The IPERS’ Investment Board gave CEO Greg Samorajski approval to seek $5.4 million, more than double the investment management unit’s annual budget of $2.4 million.
The request will be included in the governor’s budget and considered through the annual legislative process.
In a report to the board, Samorajski said that the system is “facing new challenges” as assets under management have increased to $40.1 billion and the team “seeks to implement increasingly sophisticated investment strategies that span private credit, infrastructure, alternative risk premium capture, portable alpha, and liquid absolute return strategies.”
To handle these new strategies, IPERS would like to hire six additional investment staff at a cost of $1.5 million and to implement an incentive compensation program that would cost $1.47 million annually.
IPERS, like all Iowa state agencies, has been unable to add staff over the past 10 years because of a mandate for “static,” or flat, budgets. However, during that time, IPERS’ assets have increased 84%, retired members are up 27% and active members have risen 6%.
In his statement, Samorajski said that “a static budget is no longer adequate for IPERS to serve the best interests of its members.”
According to CEM Benchmarking, IPERS’ administrative costs were either the lowest or second-lowest in its peer group. Its total investment fees as a share of the value of the assets under management are also less than half of its peers.

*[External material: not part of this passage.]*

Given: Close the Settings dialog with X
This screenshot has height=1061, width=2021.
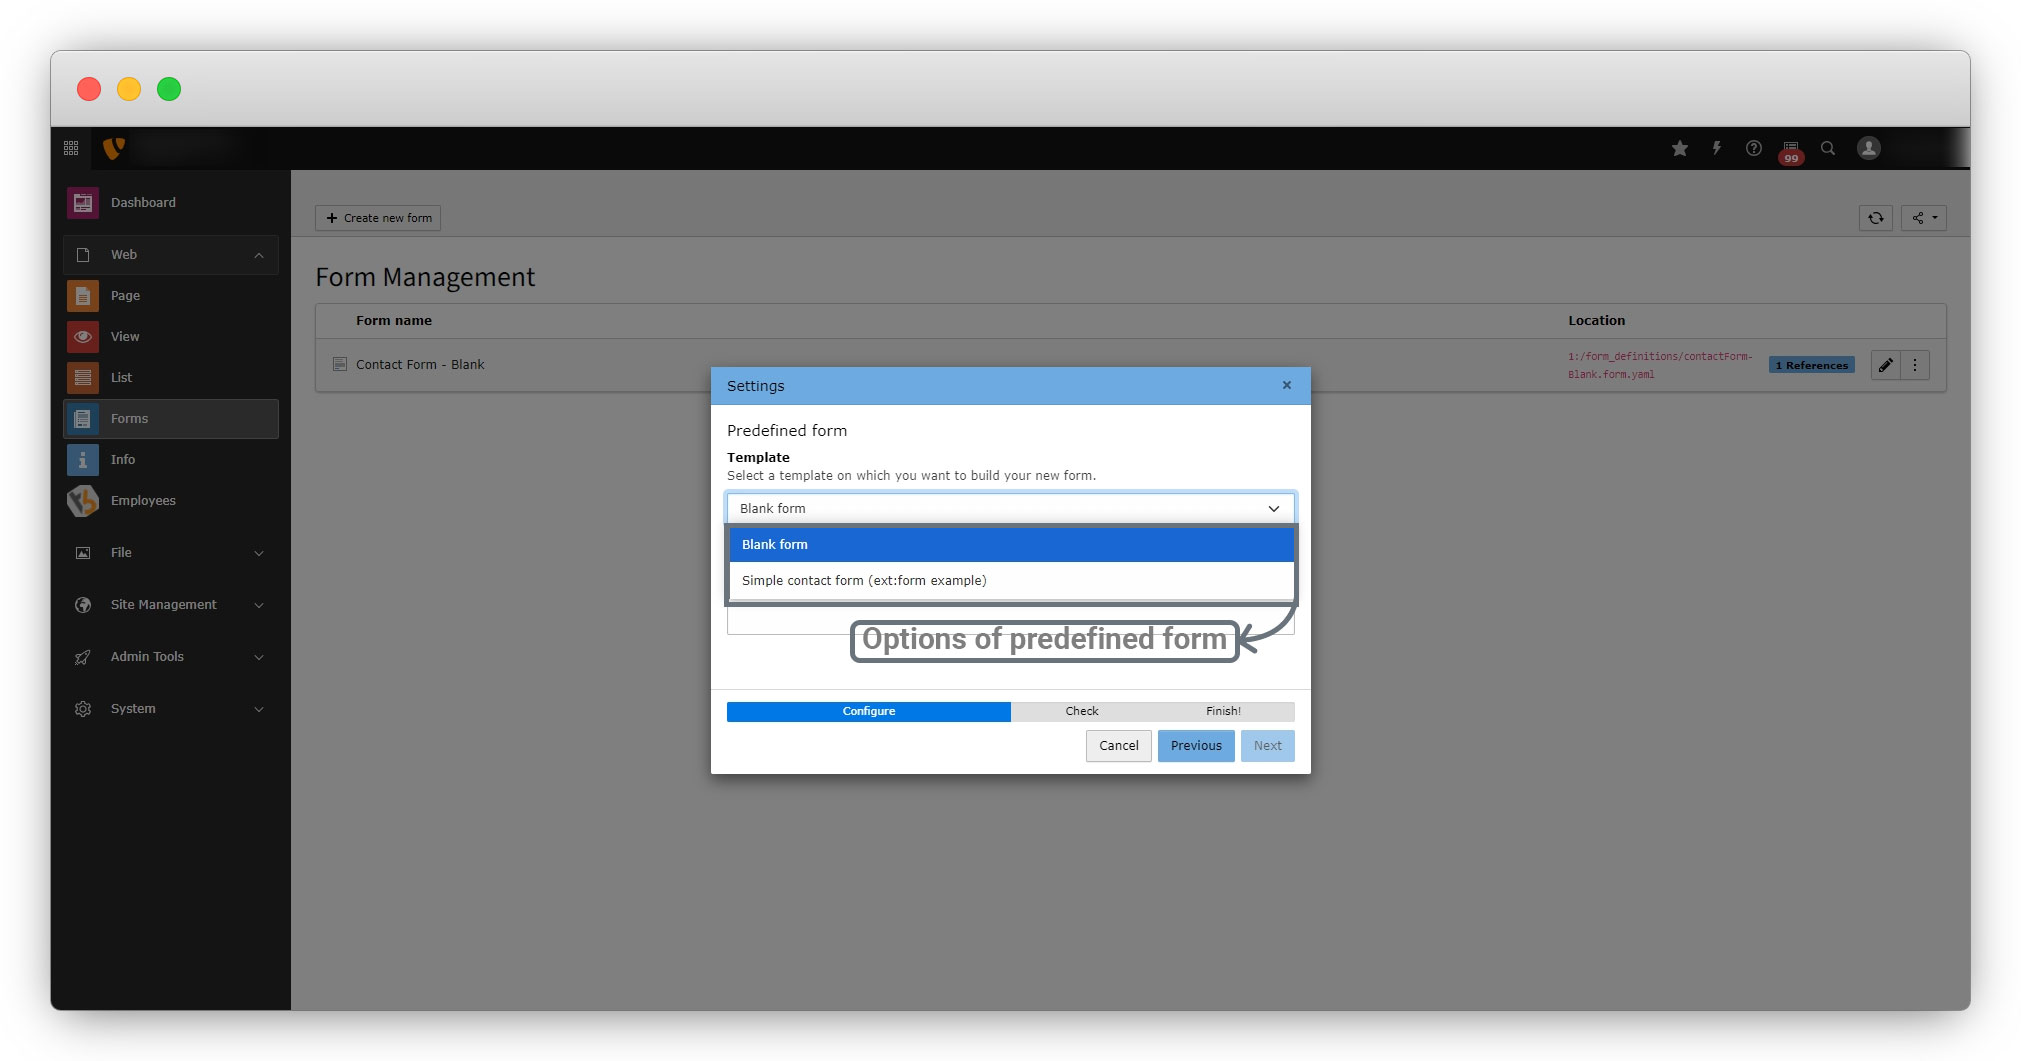Looking at the screenshot, I should [1286, 385].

With seven members on its investment team, IPERS has one of the smallest, if not the smallest, team managing a public pension fund of its size. Investment income has historically accounted for 72% of all trust fund revenue. The $2.4 million flat budget would only cover current IPERS’ investment staff salaries and certain administrative costs. The roughly $60 million that is paid in investment expenses is not subject to appropriation.

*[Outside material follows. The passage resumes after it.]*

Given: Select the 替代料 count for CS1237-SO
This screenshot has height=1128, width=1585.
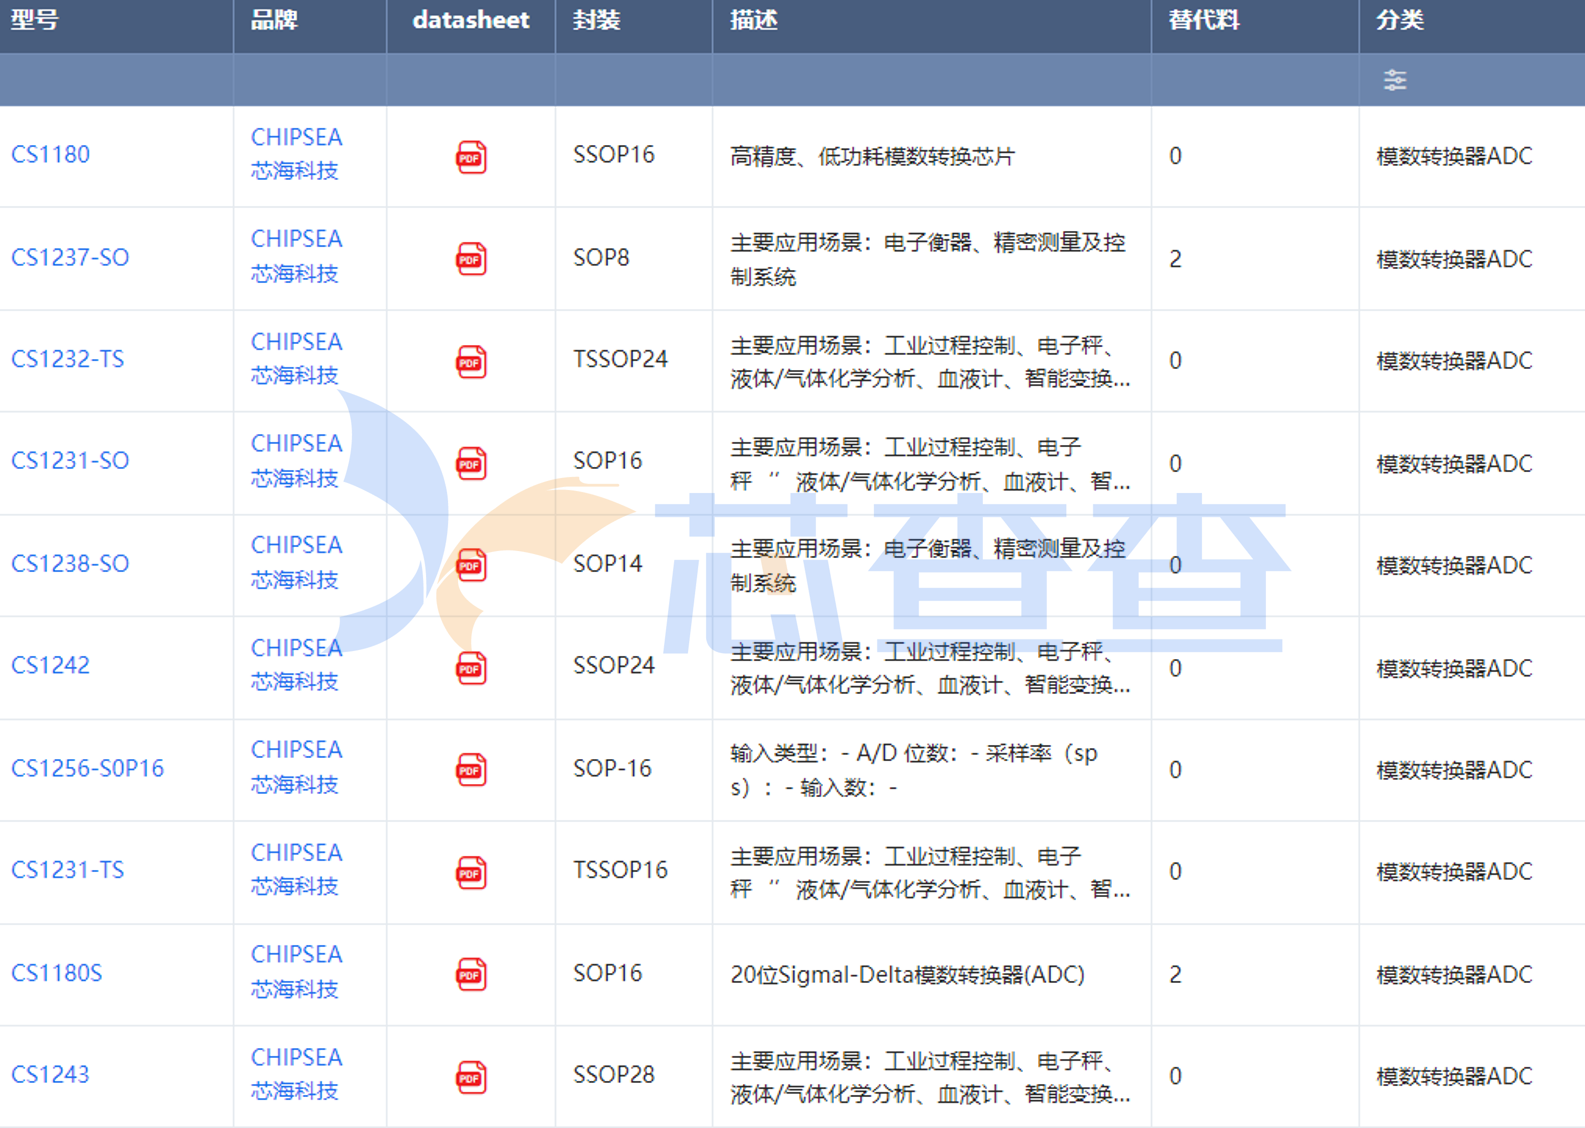Looking at the screenshot, I should (1175, 259).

IPERS’ overall static budget is $18.4 million. The overall budget request would up that to $23 million. The enhanced total also includes $1.5 million for the Service Delivery unit.
The request comes at a somewhat unfortunate time for IPERS as it reported a return of negative 3.9% for the fiscal year ended June 30, beating its policy benchmark by 0.15%. IPERS does not include the results of its private investments in the calculation of its returns versus its policy benchmark. The system has an approximate funded ratio of more than 85%.

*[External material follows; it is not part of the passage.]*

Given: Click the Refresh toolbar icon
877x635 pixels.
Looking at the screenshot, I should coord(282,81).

APFC is in a similar position, ending the fiscal year with assets of $76.3 billion after returning negative 1.32%. It also underperformed its total return benchmark objective, which is the Consumer Price Index (CPI) +5%.
APFC, which has struggled over the last year to keep its team fully staffed, received approval from its board to submit a request to increase its operations allocation from $22.6 million to $25.7 million. Of the more than $3 million increase, $2.4 million would go towards a 6% merit increase and $1.1 million would be for expanded incentive compensation.
The corporation, according to materials presented to the board, is currently seeking to fill 19 positions, or a third of its 67 full-time positions. Of those 19, eight are on the investment side. The most notable of those openings is head of private equity. The person previously in that role, Steve Moseley, left this summer to become a managing director with Wafra Inc.
One thing that should help APFC get the necessary approval from the legislature is that the proposed budget increase is being offset by a $3 million decline in investment fees. APFC is terminating all external fixed income managers and transferring those assets to internal management, resulting in a reduction of $8.5 million. However, fees paid to alternative asset managers are projected to increase by $2.3 million. As a result, APFC’s budget request is for $83,567.